A few years back I was the manager of an internal service provider. My job was to deliver services to pharmaceutical business units within my company. We bought service externally as well as created our own and sold standards based functionality internally on a no profit basis. My main responsibility was Intel based servers and the bulk of the services was file and print.

Every month we would have a meeting with all business units where we would account for the services delivered the previous month. This was a few years ago so I had to produce 98% availability during business hours which equated to maximum of 4 hours of downtime per month.

On Christmas Eve a RAID subsystem decided to convert to what I call “coffee grinder mode” and all the disks began shining an ironically festive bright red light. However, we had prepared and started swapping the disks to new ones and soon we had some volumes back. Then we started the restore from our DAT tapes only to discover that they were corrupt and only had fractions of recoverable material.

Panic set in and a consultant and I started inserting tape after tape that we had stored and the tape player whined and spun and stuttered. After a couple of days of missed Christmas dinners and less than happy families we finally had something that could be interpreted as a file system and we could exhale and open our Christmas gifts, happy to have done our jobs.

Showdown

Shortly thereafter we held our monthly meeting with all business unity representatives as well as my CIO, CTO and CFO. In the room the atmosphere was almost palpable as everyone knew what we had been doing while they had been celebrating Christmas. Now it was “merely” a question of how bad the damage was and how long it had been off line and how much the “punishment” would be.

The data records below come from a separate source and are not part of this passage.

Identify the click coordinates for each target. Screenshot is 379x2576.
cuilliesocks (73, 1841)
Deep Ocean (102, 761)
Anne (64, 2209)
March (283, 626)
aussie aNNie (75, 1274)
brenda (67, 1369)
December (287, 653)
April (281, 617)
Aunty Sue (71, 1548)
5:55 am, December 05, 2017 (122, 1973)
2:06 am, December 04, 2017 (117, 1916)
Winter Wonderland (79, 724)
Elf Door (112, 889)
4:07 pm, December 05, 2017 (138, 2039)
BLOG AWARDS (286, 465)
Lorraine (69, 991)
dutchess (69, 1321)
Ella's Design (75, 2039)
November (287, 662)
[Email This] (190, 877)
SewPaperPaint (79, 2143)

So I flipped up my charts on the beamer with the bars for all servers that the customers were using and all of the bars in the chart were well above 98%.

98Availability
Look how great we were doing! 😉

I think it was 3 seconds before my main counterpart the system owner of the biggest Business Unit (a short, elderly and generally very happy lady) raised from her chair, ears beaming as red as Rudolph’s nose, pointing at me and shouting:

“You are lying!”

Up until then I had not experienced such an unpleasant moment in all of my career and it took a few seconds before I could compose myself and begin to explain.

In short, I had (with the customers consent) PING’ed all my servers every minute to show that they were available and ready to service. First of all, no user would use PING to do their daily job so this was my first mistake. PING as we all know, is based on the ICMP protocol and I’ve yet to come across an application that uses ICMP for any end user related activity. Secondly the disaster that struck only hit the RAID volumes where the user’s files were. The system drive itself hadn’t suffered and hence, the OS kept on running the whole time while we were flipping, first disk drives into the RAID and then DAT tapes into the tape unit and since the system drive and the OS was alive the whole time while the user drives were gone, all PING’s was promptly recorded and allocated as “Service Available” – which strictly could be seen as the “lie” that I was accused of.

Lessons learned

Once the dust settled, this lady taught me a lesson that I have lived by since:
If you don’t know what your users are experiencing, you know next to nothing.

After this showdown, I had to implement a system that measured and mimicked what the users were doing and that was accessing files over the network, not PINGing!
In the end, the customer was actually quite happy to pay the extra charge for implementing this as it meant that they would get a closer understanding of all their user’s needs and performance as well as a closer dialogue with us, their Service Provider.

We as a service provider also started to act differently and asked what the business was in need of instead of telling them what they received.

The moral of this story is that if you don’t know what your users are experiencing – you are lying!